Dorlores Gillen ( – December 8, 1947) was an American actress who worked primarily in radio. She made a specialty of portraying children.

==Early years==
Born in Prairie du Rocher, Illinois, Gillen was the daughter of Dr. B. J. Gillen, a physician, and his wife, Mary. She had a sister and two brothers. She attended Webster College and graduated from the University of Illinois with an A. B. degree in dramatics. She also specialized in dramatics while graduating with a master's degree from the University of Kansas.

==Career==
A successful audition at radio station WLS in Chicago led to Gillen's becoming a regular member of the cast for that station's Miniature Theater program in the fall of 1931. She developed a technique of imitating a crying baby by the way she used a folded handkerchief over her mouth. Gillen's career path changed in 1932 while she was portraying an ingenue on a serial on NBC radio. When a baby's cry was supposed to be heard on one episode, the sound-effects people could not find the appropriate recording. Gillen volunteered to supply the cry, and she did it so well that thereafter the director used her cries instead of the recording.

She portrayed a 9-month-old boy on Front Page Farrell, a 4-year-old girl on Stella Dallas, 2-year-old Sammy on When a Girl Marries, 5-year-old Barry on Joyce Jordan, Girl Interne, 18-month-old Jackie on Kate Hopkins, 5-year-old Peter Alden on Against the Storm, Alice Dudley on Northwestern Chronicle, the baby on Helpmate, one twin on Pepper Young's Family both twins in Abie's Irish Rose, and Skippy on Right to Happiness.

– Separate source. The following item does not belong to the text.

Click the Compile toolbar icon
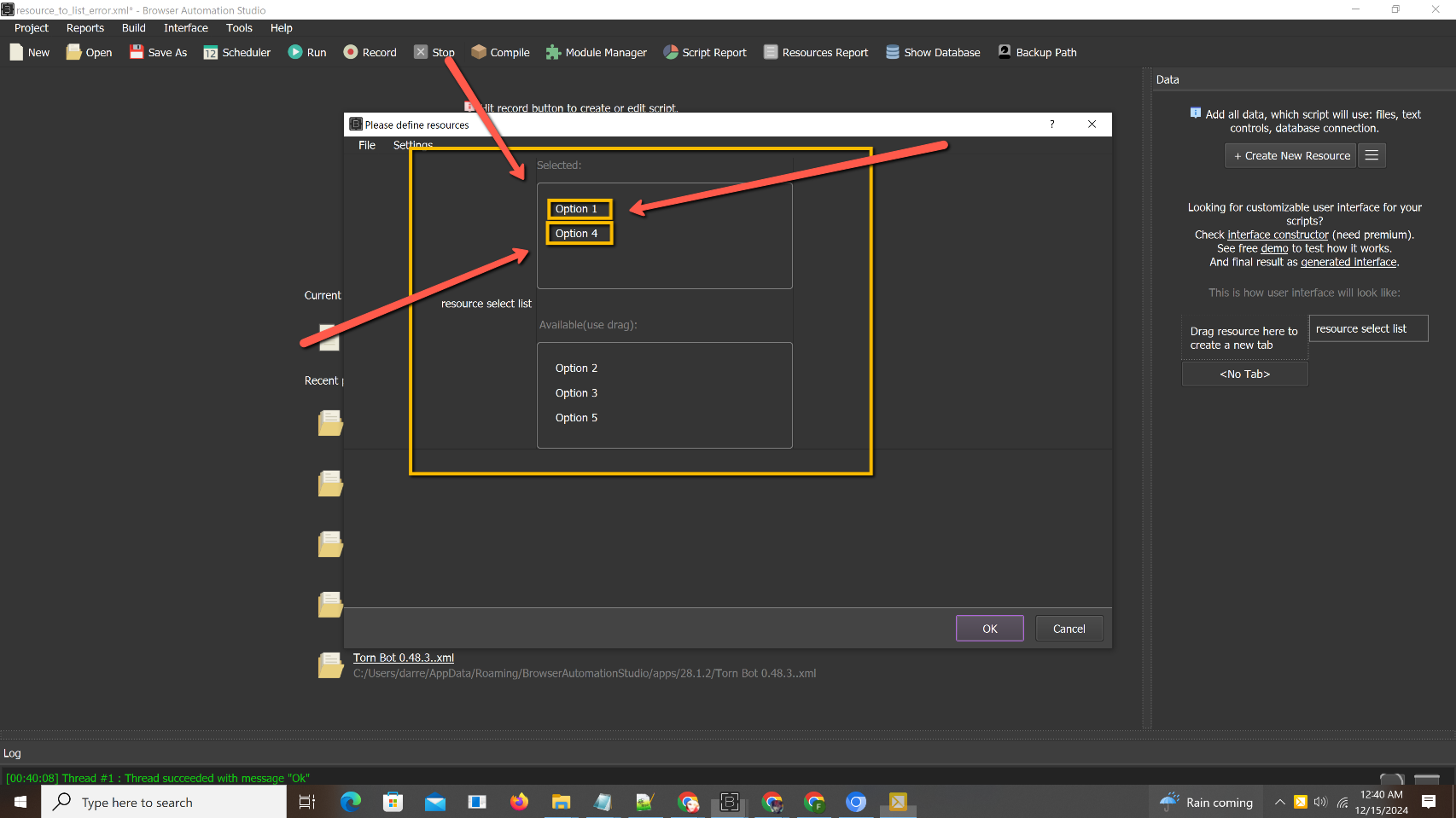Viewport: 1456px width, 818px height. [x=479, y=52]
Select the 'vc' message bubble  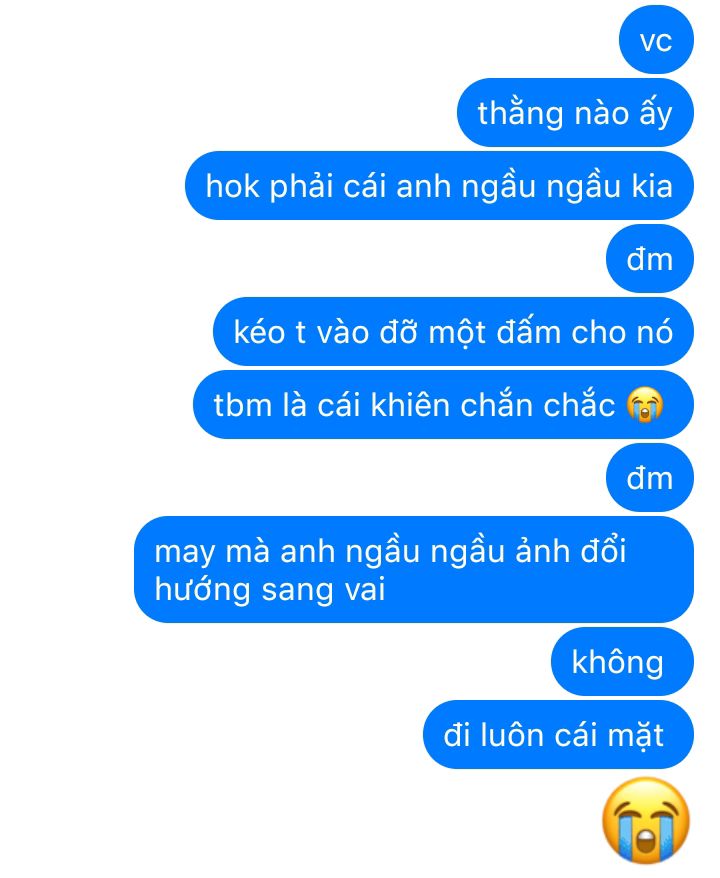tap(656, 40)
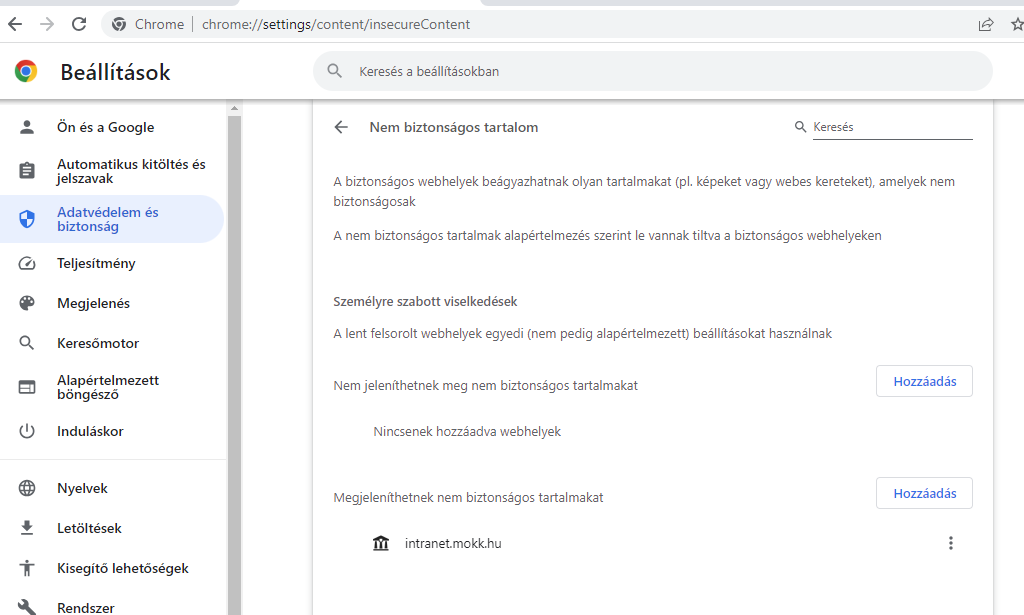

She was also heard on Mommie and the Men, The Romance of Helen Trent, Fish Tales, Princess Pat Players, Today's Children, The Play's the Thing, Dr. Christian, and Life Can Be Beautiful.

In one instance, Gillen's work brought disappointment to a film talent scout. After hearing an episode of CBS Workshop, he contacted the network to learn more about the small boy whom he had heard on the program. He lost interest when he was told that the voice he heard was that of Gillen, then age 22.

==Personal life and death==
Gillen married attorney Vincent Paul Downey on June 15, 1940, in Chicago. Late in 1946 or early in 1947, Gillen decided to stop performing on radio because she was suffering from headaches. Brain specialists determined that a tumor was causing that pain, and they recommended surgery. She died on December 8, 1947, in New York Hospital after an operation.